La realidad cubana, en su forma más cruda, es la tragedia de la ilusión perdida. El 1º de enero de 1959. El día en que el ciudadano se creyó dueño de su destino y terminó encerrado, preso de sus demonios y de los demonios ajenos.
La revolución como un dios arbitrario. Un proceso que alentó las esperanzas y los temores de los pobres y la clase media baja; que les dio seguridad para combatir su impotencia y les permitió vengarse de su insignificancia. Que nutrió el sadismo latente en los desposeídos y les brindó la posibilidad de ejercer un pequeño poder ilimitado sobre otros, pero que al mismo tiempo intensificó su masoquismo, al establecer como principio la aniquilación del individuo en el Estado, y vio en ello satisfacción y gozo.
Un sistema que desde sus comienzos hasta hoy —y mañana si llegara a existir— alienta el oportunismo, porque no posee principios. Una patria que solo ofrece a sus hijos la satisfacción emocional que se deriva del embrutecimiento, la envidia, el odio y el delito compartido. Una ideología que alimenta el patriotismo como un sentimiento de superioridad, pero que en cambio practica la entrega total del país al mejor postor.
Un intento despiadado de manipulación masiva, de no darle tiempo a nadie de percatarse que su vida ha sido empobrecida cultural y económicamente.
Un país cuya mayoría de la población actual ―que aún no había nacido dicho 1º de enero― siempre ha vivido bajo el poder de un padre putativo, dominante y despótico, pero también sobreprotector y por momentos generoso en el pasado: el Estado cubano, que por décadas se ejemplificó y concretó en una figura, un hombre, un gobernante. Padre al que se trató no sólo de complacer en ocasiones, sino de obedecer siempre; al menos de aparentar esa obediencia.
Una población dominada por un régimen continuista, pero ahora nada dispuesto a seguir prometiendo esa sobreprotección de un Estado supuestamente capaz de satisfacer las principales necesidades del ciudadano ―aunque esto fuera siempre más una declaración que un hecho― y que lo ha abandonado materialmente, mientras yace atrapado entre la incertidumbre, la desesperanza y el tedio.
Tras la épica engrandecida hasta el cansancio de la lucha insurreccional y los primeros años de confrontación abierta, se abrió paso una obligación repetida, generación tras generación, de servir de puente a un futuro que se definía luminoso.
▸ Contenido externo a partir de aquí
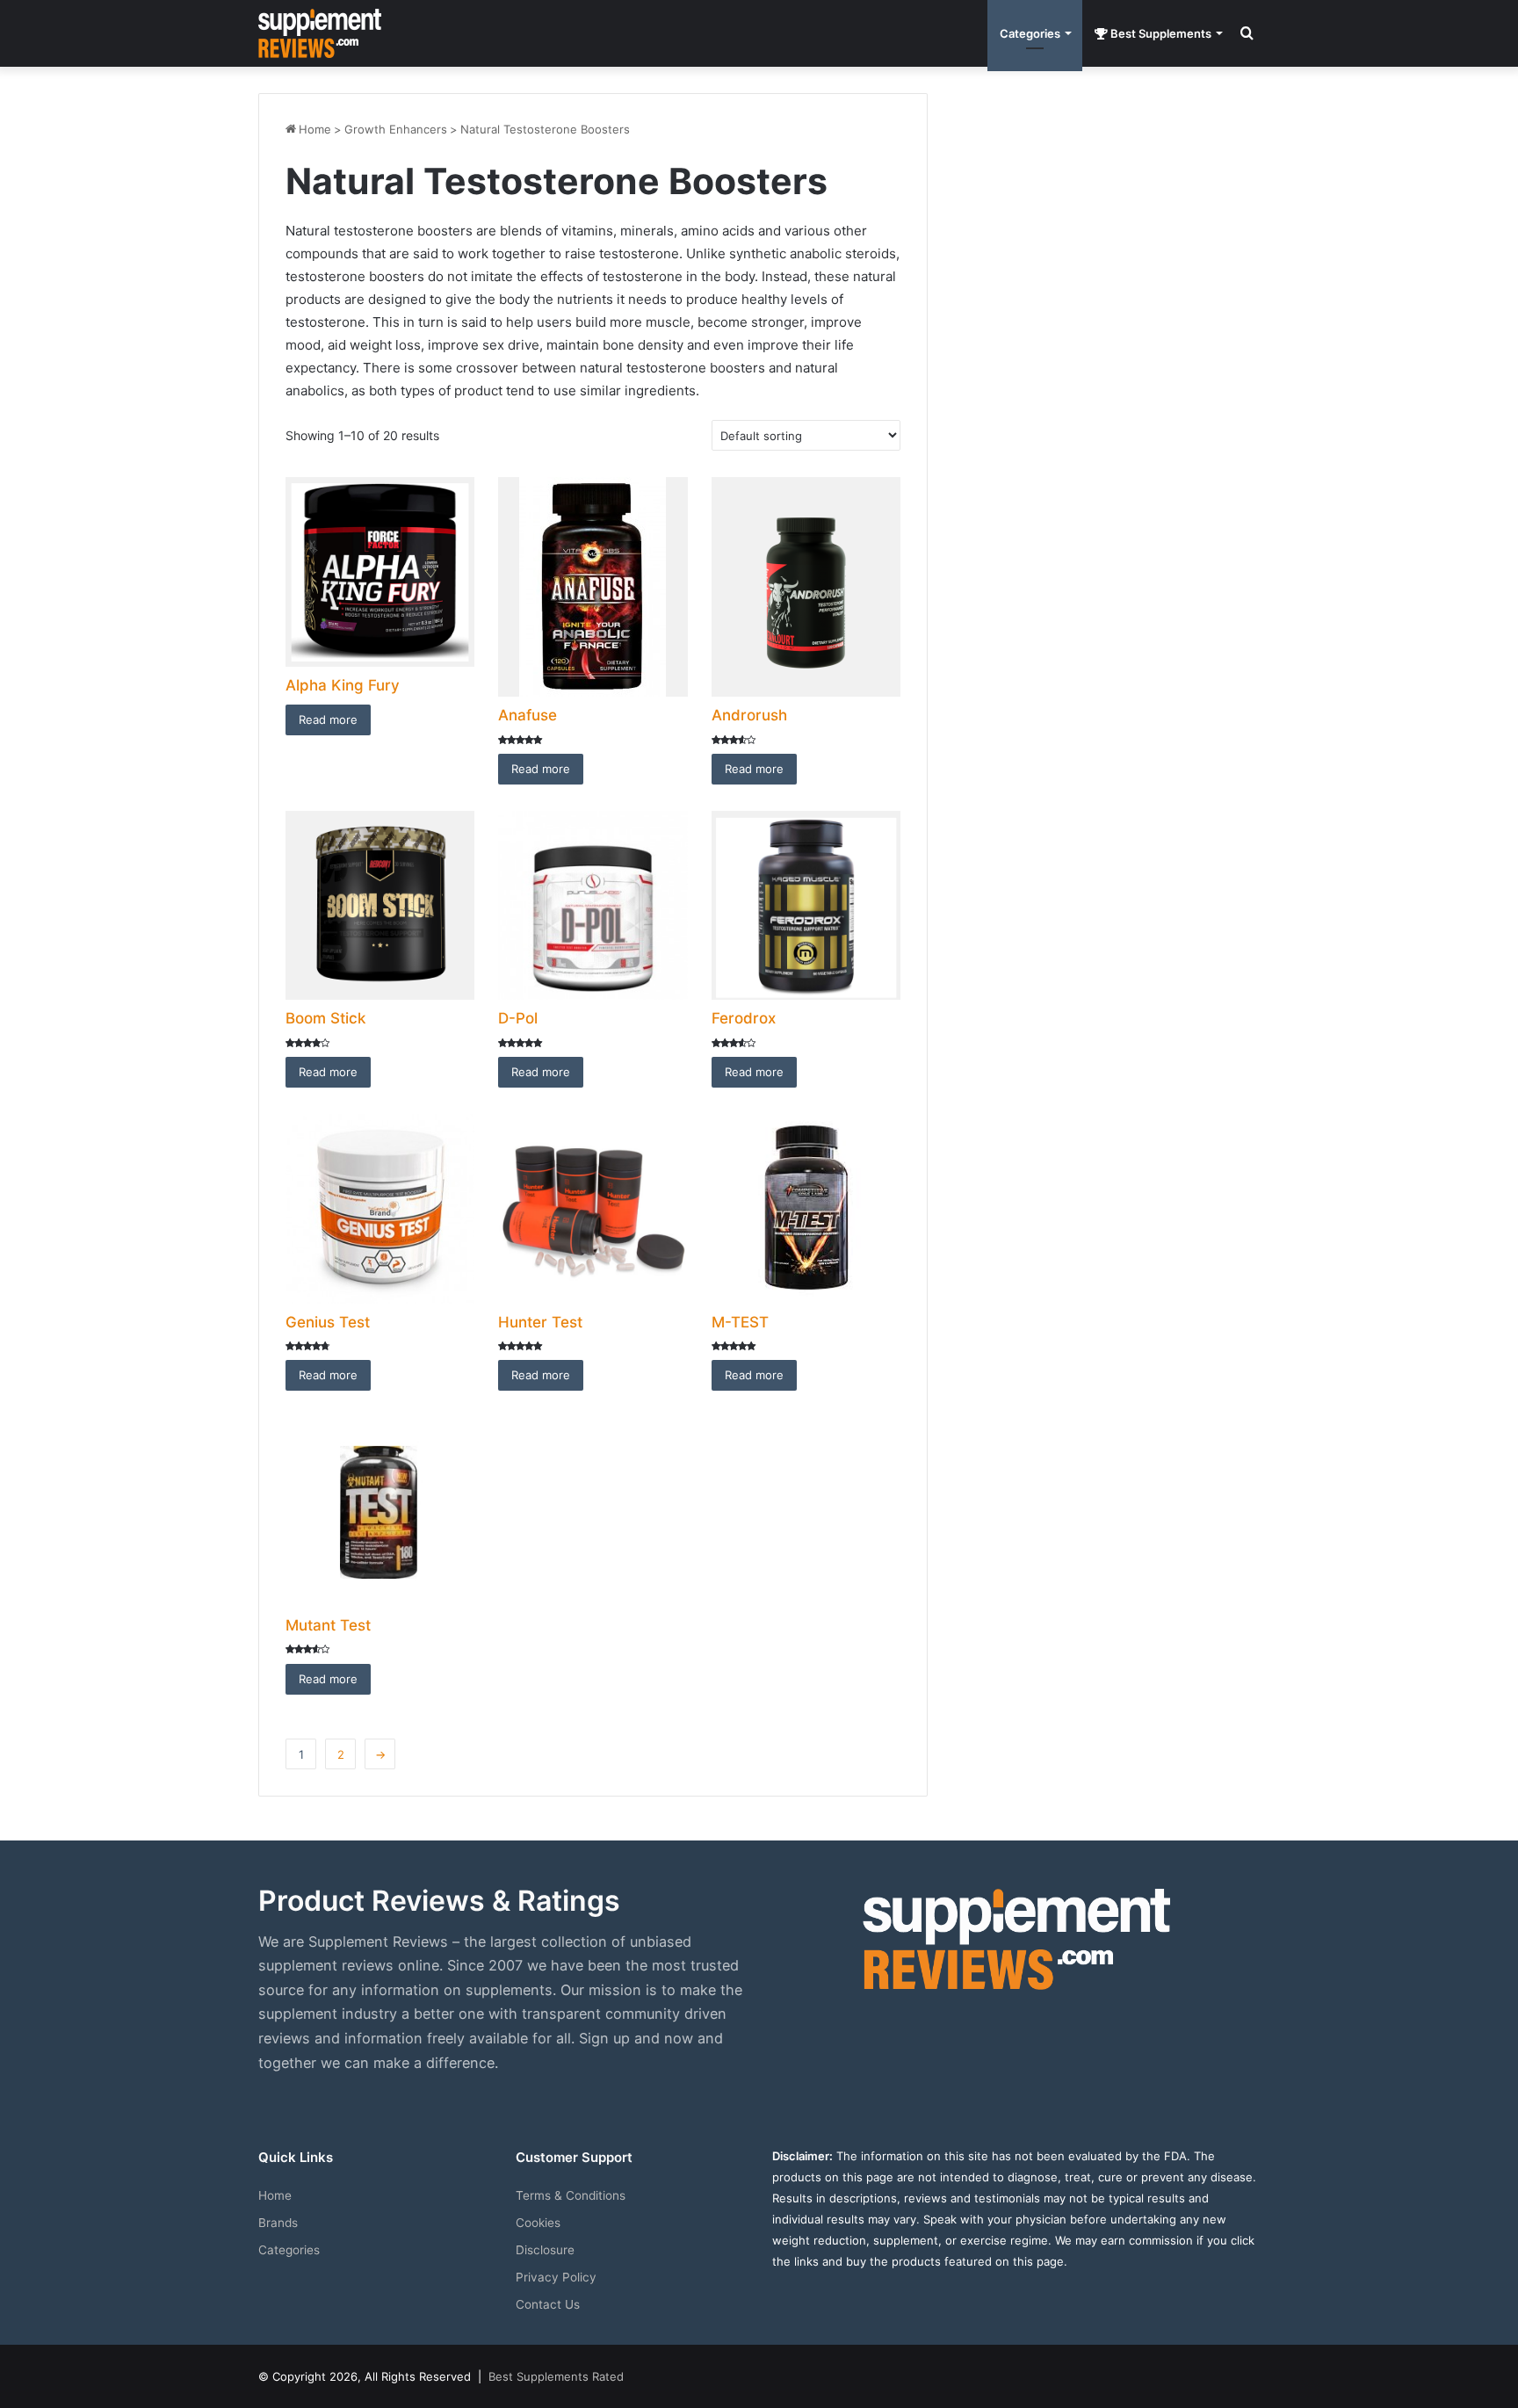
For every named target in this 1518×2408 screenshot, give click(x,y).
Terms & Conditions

En lo cotidiano fue un destino vulgar, que se caracterizó por el aburrimiento: el trabajo productivo y la guardia nocturna con el fusil sin balas.
Desde el punto de vista psicológico, se descartó primero el derecho a la adolescencia —el afán de la rebelión— y luego se transformó el principio de la realidad que rige la adultez por una simulación infantil.
Ese detener el tiempo transformó a los cubanos en eternos niños. Ahora esos niños ya ancianos están viendo que todo el esfuerzo de una revolución rápida y violenta se está transformando en una contrarrevolución pausada y sin algarabía en lo económico, aunque con igual represión. El capitalismo vuelve a Cuba, en su forma más primitiva y despiadada, sin ninguno de los resguardos que en otros países se han conquistado a lo largo de los años; una mezcla cansada de mercantilismo, capitalismo salvaje y clientelismo.
La lucha por sobrevivir convertida en realidad única. Por un motivo u otro, se acumularon las frustraciones en rebelarse. Hasta donde llegaron las concesiones hechas al sistema es historia personal. Unos fueron heroicos en su fracaso, otros simplemente cobardes o pusilánimes. Se puede argumentar que no fue una culpa personal o ciudadana, pero ha definido el panorama nacional.
Una tras otra, se han ido amontonando las generaciones inacabadas, incompletas en su capacidad de formar un destino.
Los cubanos se han transformado en maestros de la espera. Nos enseñaron a dominar el arte de la paciencia: un futuro mejor, un cambio gradual de las condiciones de vida, un viaje providencial al extranjero. Nos enseñaron también a no arriesgarnos, a no creer en el azar, a resignarnos a la pasividad. Seguimos esperando.